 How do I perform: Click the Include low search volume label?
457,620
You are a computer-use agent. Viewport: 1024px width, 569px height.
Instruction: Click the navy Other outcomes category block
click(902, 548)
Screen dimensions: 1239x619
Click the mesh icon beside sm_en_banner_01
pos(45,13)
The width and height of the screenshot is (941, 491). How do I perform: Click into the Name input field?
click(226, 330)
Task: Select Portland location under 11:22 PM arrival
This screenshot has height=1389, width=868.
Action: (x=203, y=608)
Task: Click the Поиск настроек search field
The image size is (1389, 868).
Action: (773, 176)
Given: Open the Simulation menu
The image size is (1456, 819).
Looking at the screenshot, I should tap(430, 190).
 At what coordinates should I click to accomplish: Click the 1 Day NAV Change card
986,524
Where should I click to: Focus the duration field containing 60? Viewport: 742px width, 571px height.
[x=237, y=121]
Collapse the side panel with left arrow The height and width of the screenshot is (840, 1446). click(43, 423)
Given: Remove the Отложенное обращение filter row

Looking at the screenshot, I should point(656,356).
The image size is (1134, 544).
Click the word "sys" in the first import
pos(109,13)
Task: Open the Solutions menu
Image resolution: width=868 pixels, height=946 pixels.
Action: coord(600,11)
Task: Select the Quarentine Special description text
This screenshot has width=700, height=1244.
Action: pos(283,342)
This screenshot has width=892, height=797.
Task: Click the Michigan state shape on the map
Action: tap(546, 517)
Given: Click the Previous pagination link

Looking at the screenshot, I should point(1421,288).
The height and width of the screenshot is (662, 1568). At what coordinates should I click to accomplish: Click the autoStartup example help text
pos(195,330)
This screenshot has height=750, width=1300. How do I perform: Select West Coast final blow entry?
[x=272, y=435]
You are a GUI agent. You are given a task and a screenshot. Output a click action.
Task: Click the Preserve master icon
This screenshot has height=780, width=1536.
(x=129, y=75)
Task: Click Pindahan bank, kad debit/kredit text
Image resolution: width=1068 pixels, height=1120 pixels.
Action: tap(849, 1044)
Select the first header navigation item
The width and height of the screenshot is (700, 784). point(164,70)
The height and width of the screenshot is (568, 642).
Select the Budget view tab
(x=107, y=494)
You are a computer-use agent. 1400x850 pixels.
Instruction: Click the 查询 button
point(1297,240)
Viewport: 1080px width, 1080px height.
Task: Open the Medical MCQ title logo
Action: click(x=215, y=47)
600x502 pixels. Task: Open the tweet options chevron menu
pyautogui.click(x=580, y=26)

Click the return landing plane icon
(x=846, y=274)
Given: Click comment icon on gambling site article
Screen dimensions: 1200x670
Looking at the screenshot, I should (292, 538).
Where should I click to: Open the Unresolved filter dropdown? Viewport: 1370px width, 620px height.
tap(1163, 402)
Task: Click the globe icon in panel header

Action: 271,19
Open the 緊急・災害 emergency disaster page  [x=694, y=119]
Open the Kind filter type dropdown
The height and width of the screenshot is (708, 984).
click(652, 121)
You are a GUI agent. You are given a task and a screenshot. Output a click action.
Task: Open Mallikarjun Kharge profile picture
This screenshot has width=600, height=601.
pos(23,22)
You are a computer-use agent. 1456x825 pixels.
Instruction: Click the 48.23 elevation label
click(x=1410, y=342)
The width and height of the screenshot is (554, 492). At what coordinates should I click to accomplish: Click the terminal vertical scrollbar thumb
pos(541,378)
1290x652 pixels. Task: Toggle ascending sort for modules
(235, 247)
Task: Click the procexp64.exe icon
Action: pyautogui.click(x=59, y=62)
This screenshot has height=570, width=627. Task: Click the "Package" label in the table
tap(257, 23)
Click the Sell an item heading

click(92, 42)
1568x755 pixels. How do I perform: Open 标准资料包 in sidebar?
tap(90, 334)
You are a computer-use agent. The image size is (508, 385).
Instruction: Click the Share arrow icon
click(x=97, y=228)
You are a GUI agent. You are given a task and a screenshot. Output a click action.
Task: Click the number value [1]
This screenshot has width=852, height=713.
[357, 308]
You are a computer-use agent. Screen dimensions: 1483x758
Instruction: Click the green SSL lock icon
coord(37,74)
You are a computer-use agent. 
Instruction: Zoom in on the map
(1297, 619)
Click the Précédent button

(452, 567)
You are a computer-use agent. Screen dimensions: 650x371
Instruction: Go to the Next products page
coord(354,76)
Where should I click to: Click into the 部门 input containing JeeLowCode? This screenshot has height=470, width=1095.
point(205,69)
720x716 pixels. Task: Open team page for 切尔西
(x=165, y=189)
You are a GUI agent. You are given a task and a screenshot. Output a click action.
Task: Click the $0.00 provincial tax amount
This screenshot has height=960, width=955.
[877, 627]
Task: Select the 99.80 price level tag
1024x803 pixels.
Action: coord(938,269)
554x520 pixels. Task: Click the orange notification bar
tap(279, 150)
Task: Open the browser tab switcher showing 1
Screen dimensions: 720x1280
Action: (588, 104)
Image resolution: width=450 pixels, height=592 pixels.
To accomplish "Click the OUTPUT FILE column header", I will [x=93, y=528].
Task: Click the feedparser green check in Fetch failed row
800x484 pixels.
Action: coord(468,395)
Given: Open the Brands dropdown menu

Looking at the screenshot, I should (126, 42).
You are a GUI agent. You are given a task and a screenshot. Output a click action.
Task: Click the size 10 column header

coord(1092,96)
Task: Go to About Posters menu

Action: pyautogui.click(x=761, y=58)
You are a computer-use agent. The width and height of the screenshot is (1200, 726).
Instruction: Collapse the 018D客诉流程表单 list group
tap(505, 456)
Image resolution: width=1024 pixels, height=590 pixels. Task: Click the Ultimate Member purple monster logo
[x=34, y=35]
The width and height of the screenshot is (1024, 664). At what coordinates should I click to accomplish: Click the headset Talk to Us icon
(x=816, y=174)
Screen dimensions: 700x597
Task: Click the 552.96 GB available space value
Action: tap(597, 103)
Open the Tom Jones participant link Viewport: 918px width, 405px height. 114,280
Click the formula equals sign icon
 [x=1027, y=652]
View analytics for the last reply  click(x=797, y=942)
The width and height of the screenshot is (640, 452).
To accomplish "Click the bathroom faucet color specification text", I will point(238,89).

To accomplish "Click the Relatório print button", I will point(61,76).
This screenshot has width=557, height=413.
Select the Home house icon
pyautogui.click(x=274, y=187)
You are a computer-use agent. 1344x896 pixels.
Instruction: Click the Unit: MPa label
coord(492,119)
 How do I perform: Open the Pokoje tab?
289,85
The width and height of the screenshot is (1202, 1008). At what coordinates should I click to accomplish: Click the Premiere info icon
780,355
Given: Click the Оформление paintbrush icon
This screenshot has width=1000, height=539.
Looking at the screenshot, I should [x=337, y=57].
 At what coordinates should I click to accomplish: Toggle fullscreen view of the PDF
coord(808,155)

────────────────

**Your task:** Would you copy, unchanged, the stretch of the records above that begins at the line containing "Task: Open Mallikarjun Kharge profile picture" and ends at the line containing "You are a computer-use agent. Screen dimensions: 1483x758", and only that?

**Finished task:**
Task: Open Mallikarjun Kharge profile picture
This screenshot has width=600, height=601.
pos(23,22)
You are a computer-use agent. 1456x825 pixels.
Instruction: Click the 48.23 elevation label
click(x=1410, y=342)
The width and height of the screenshot is (554, 492). At what coordinates should I click to accomplish: Click the terminal vertical scrollbar thumb
pos(541,378)
1290x652 pixels. Task: Toggle ascending sort for modules
(235, 247)
Task: Click the procexp64.exe icon
Action: pyautogui.click(x=59, y=62)
This screenshot has height=570, width=627. Task: Click the "Package" label in the table
tap(257, 23)
Click the Sell an item heading

click(92, 42)
1568x755 pixels. How do I perform: Open 标准资料包 in sidebar?
tap(90, 334)
You are a computer-use agent. The image size is (508, 385).
Instruction: Click the Share arrow icon
click(x=97, y=228)
You are a GUI agent. You are given a task and a screenshot. Output a click action.
Task: Click the number value [1]
This screenshot has width=852, height=713.
[357, 308]
You are a computer-use agent. Screen dimensions: 1483x758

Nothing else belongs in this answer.